REQUIREMENT ▸ What should come back is the data below, word for word, minus any picture.

Stored data entries
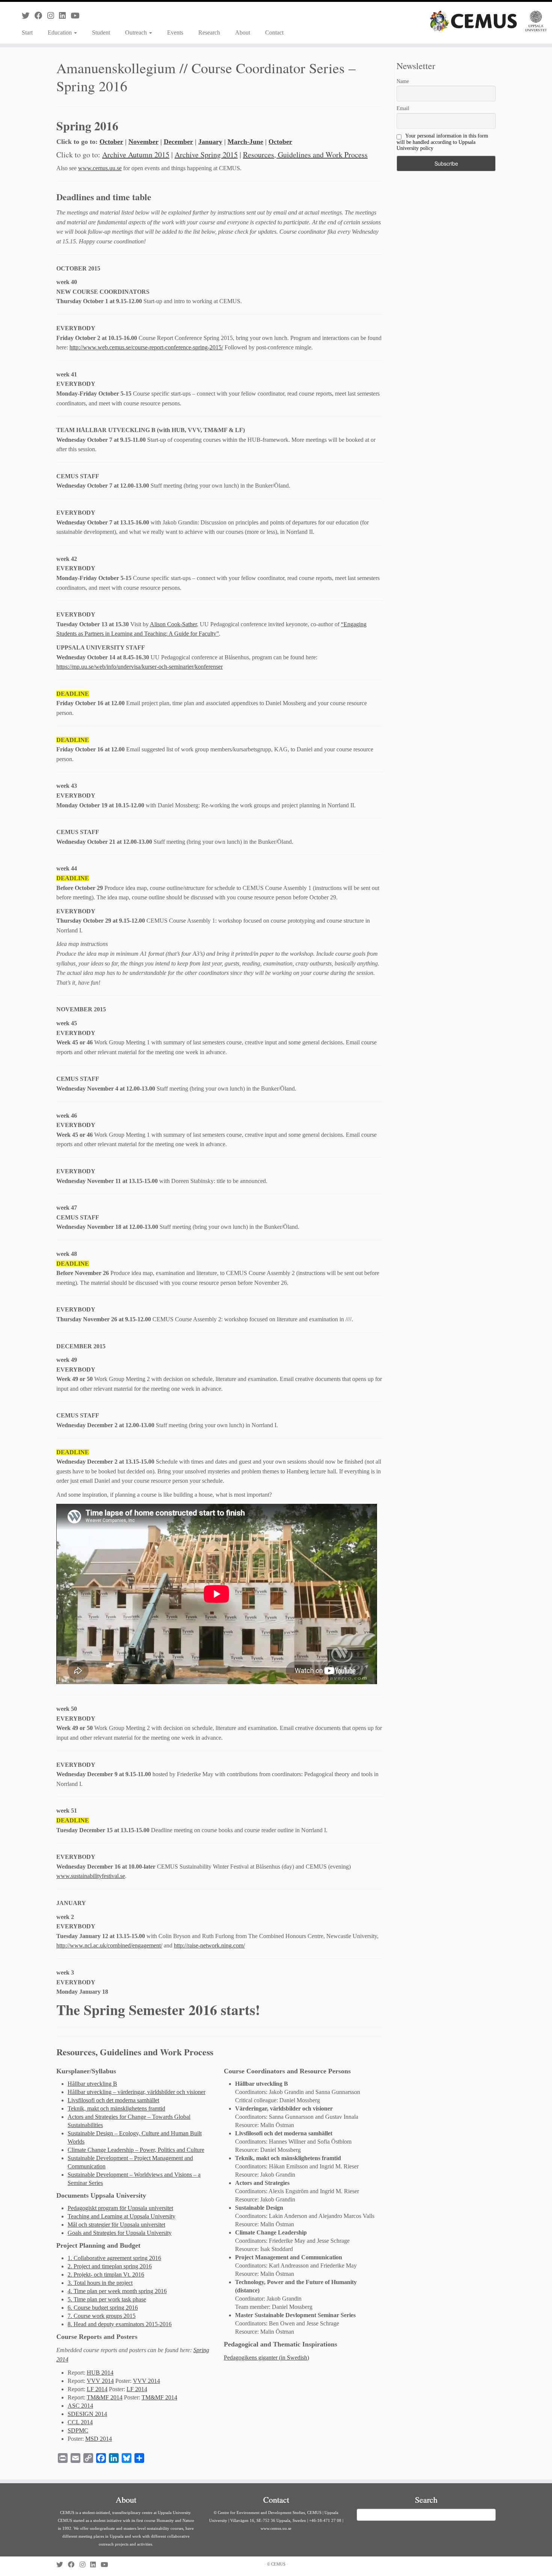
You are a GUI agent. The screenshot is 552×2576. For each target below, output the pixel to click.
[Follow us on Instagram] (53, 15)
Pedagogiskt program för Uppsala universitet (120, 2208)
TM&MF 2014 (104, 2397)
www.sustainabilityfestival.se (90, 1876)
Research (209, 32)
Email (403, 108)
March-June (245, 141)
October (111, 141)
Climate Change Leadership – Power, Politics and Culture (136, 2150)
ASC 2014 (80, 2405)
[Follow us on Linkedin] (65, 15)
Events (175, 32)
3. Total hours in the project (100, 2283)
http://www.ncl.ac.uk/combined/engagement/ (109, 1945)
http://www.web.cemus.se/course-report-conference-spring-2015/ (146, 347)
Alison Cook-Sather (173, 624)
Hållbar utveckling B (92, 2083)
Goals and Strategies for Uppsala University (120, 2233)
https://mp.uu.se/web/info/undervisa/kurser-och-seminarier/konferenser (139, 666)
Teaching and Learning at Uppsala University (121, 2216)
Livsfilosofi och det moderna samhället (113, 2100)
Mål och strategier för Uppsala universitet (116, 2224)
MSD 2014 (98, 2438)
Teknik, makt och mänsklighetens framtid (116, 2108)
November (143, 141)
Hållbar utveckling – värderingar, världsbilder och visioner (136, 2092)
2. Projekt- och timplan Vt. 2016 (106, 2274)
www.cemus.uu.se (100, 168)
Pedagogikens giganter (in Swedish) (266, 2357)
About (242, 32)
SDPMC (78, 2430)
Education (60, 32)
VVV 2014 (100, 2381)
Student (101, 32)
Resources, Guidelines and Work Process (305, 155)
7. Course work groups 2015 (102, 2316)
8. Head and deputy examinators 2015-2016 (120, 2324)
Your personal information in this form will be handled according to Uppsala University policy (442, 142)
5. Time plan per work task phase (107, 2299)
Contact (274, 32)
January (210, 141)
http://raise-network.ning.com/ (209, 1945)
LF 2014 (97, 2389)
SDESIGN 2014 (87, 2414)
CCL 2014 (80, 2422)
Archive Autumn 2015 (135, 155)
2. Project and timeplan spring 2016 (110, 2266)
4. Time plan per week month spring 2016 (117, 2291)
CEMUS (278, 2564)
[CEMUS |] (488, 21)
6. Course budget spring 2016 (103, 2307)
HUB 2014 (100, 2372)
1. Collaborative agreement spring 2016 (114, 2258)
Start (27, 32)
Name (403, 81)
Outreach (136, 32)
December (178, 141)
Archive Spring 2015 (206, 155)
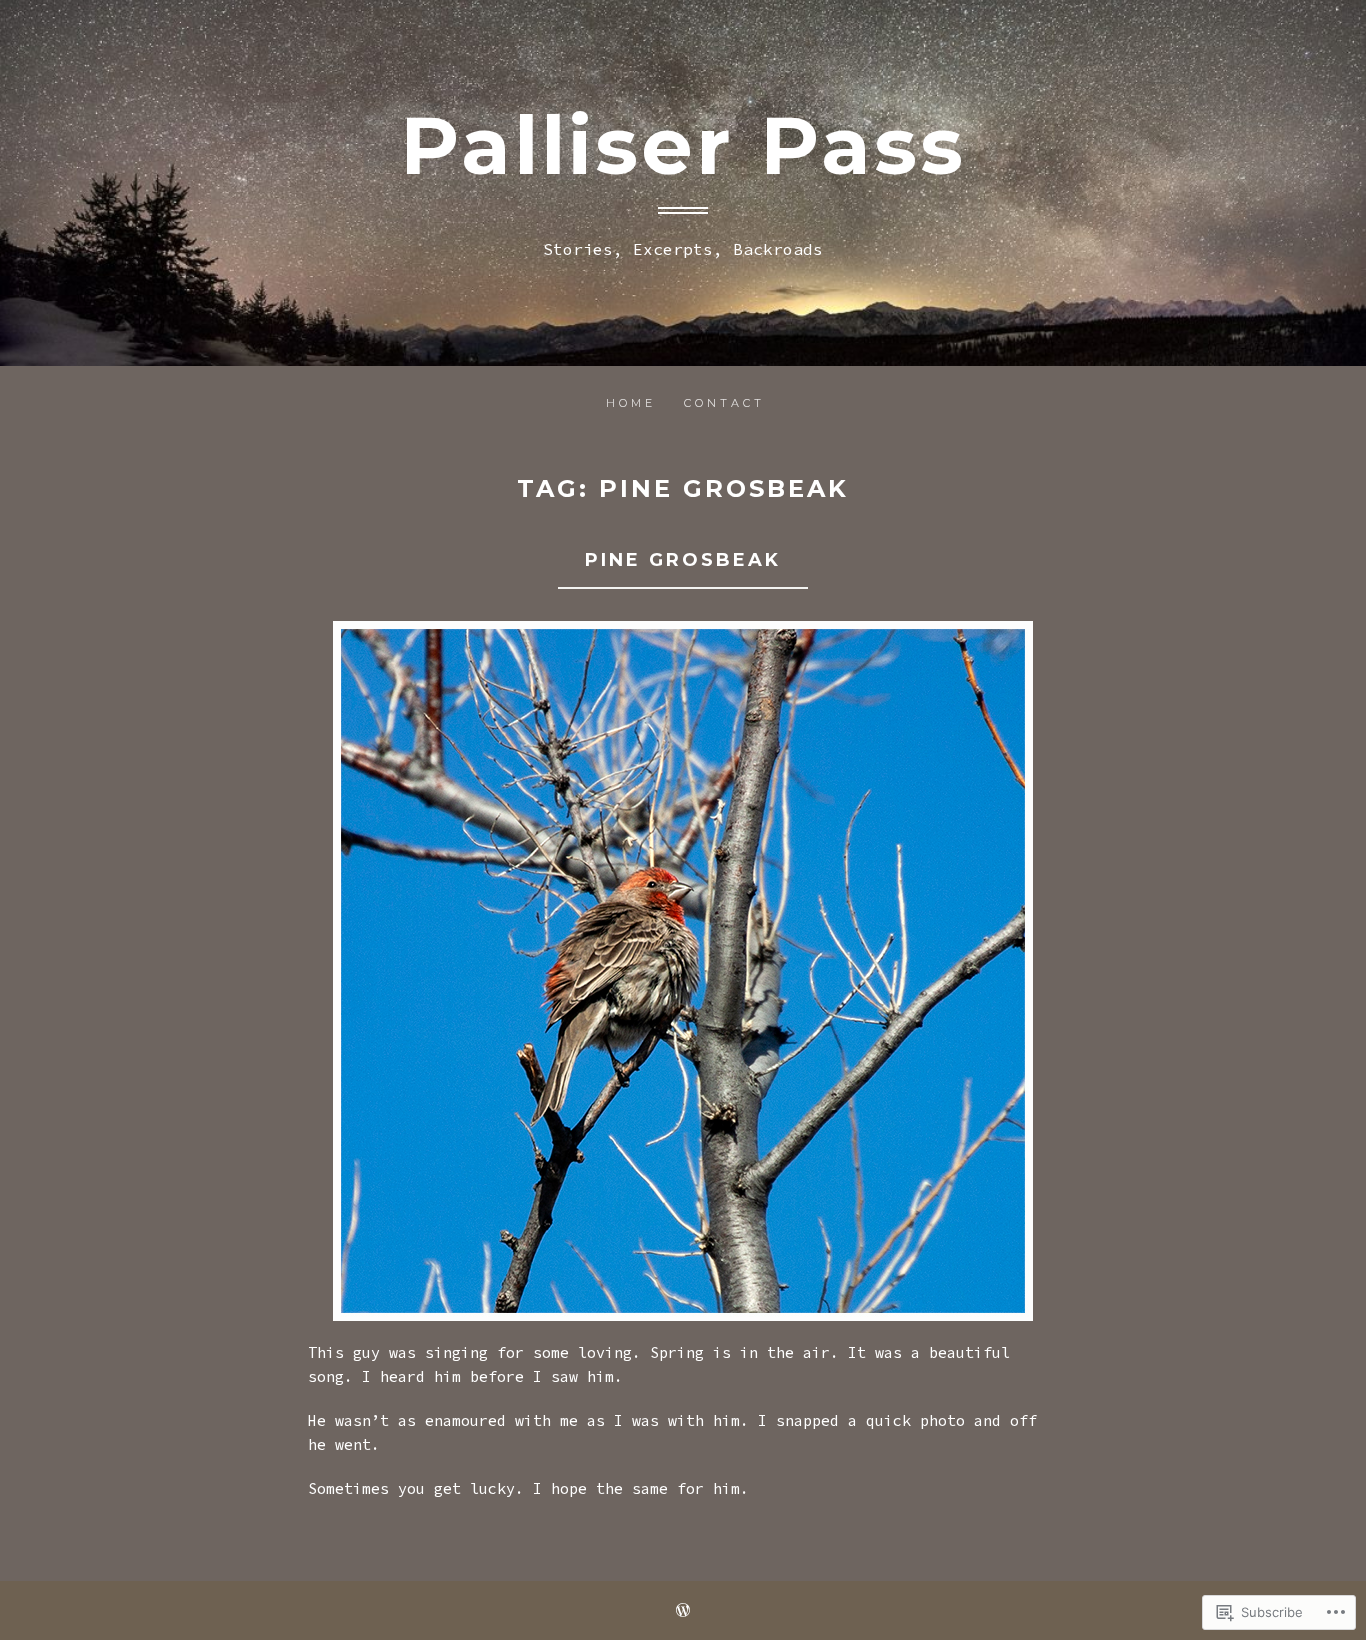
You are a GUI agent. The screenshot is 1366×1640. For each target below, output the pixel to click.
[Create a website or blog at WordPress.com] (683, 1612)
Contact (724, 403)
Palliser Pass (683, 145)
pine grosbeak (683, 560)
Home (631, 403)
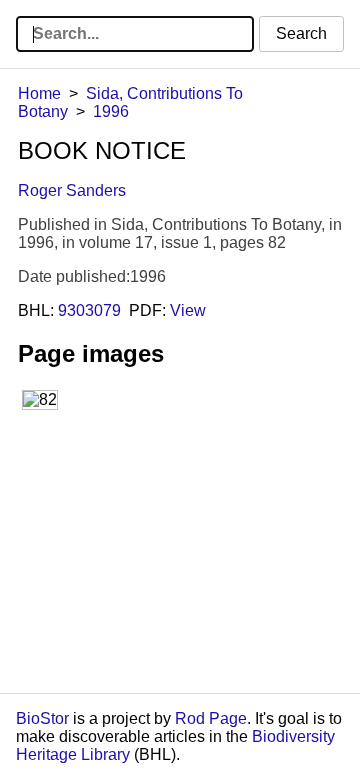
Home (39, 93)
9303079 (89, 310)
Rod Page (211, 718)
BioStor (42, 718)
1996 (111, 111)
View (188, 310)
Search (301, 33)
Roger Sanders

TASK OUTPUT ▸
You are a GUI agent. The screenshot is 552×2576. For each target below, output the pixel to click.
[Follow us on Instagram] (53, 15)
Pedagogiskt program för Uppsala universitet (120, 2208)
TM&MF 2014 (104, 2397)
www.sustainabilityfestival.se (90, 1876)
Research (209, 32)
Email (403, 108)
March-June (245, 141)
October (111, 141)
Climate Change Leadership – Power, Politics and Culture (136, 2150)
ASC 2014 (80, 2405)
[Follow us on Linkedin] (65, 15)
Events (175, 32)
3. Total hours in the project (100, 2283)
http://www.ncl.ac.uk/combined/engagement/ (109, 1945)
http://www.web.cemus.se/course-report-conference-spring-2015/ (146, 347)
Alison Cook-Sather (173, 624)
Hållbar utveckling B (92, 2083)
Goals and Strategies for Uppsala University (120, 2233)
https://mp.uu.se/web/info/undervisa/kurser-och-seminarier/konferenser (139, 666)
Teaching and Learning at Uppsala University (121, 2216)
Livsfilosofi och det moderna samhället (113, 2100)
Mål och strategier för Uppsala universitet (116, 2224)
MSD 2014 (98, 2438)
Teknik, makt och mänsklighetens framtid (116, 2108)
November (143, 141)
Hållbar utveckling – värderingar, världsbilder och visioner (136, 2092)
2. Projekt- och timplan Vt. 2016 (106, 2274)
www.cemus.uu.se (100, 168)
Pedagogikens giganter (in Swedish) (266, 2357)
About (242, 32)
SDPMC (78, 2430)
Education (60, 32)
VVV 2014 (100, 2381)
Student (101, 32)
Resources, Guidelines and Work Process (305, 155)
7. Course work groups 2015 (102, 2316)
8. Head and deputy examinators 2015-2016 (120, 2324)
Your personal information in this form will be handled according to Uppsala University policy (442, 142)
5. Time plan per work task phase (107, 2299)
Contact (274, 32)
January (210, 141)
http://raise-network.ning.com/ (209, 1945)
LF 2014 (97, 2389)
SDESIGN 2014 (87, 2414)
CCL 2014 (80, 2422)
Archive Autumn 2015 (135, 155)
2. Project and timeplan spring 2016 (110, 2266)
4. Time plan per week month spring 2016 (117, 2291)
CEMUS (278, 2564)
[CEMUS |] (488, 21)
6. Course budget spring 2016 (103, 2307)
HUB 2014 (100, 2372)
1. Collaborative agreement spring 2016 (114, 2258)
Start (27, 32)
Name (403, 81)
Outreach (136, 32)
December (178, 141)
Archive Spring 2015 (206, 155)
You are a GUI agent. The screenshot is 1366×1640. For each target below, output the pixel to click.
[Create a website or blog at WordPress.com] (683, 1612)
Contact (724, 403)
Palliser Pass (683, 145)
pine grosbeak (683, 560)
Home (631, 403)
Home (39, 93)
9303079 (89, 310)
Rod Page (211, 718)
BioStor (42, 718)
1996 (111, 111)
View (188, 310)
Search (301, 33)
Roger Sanders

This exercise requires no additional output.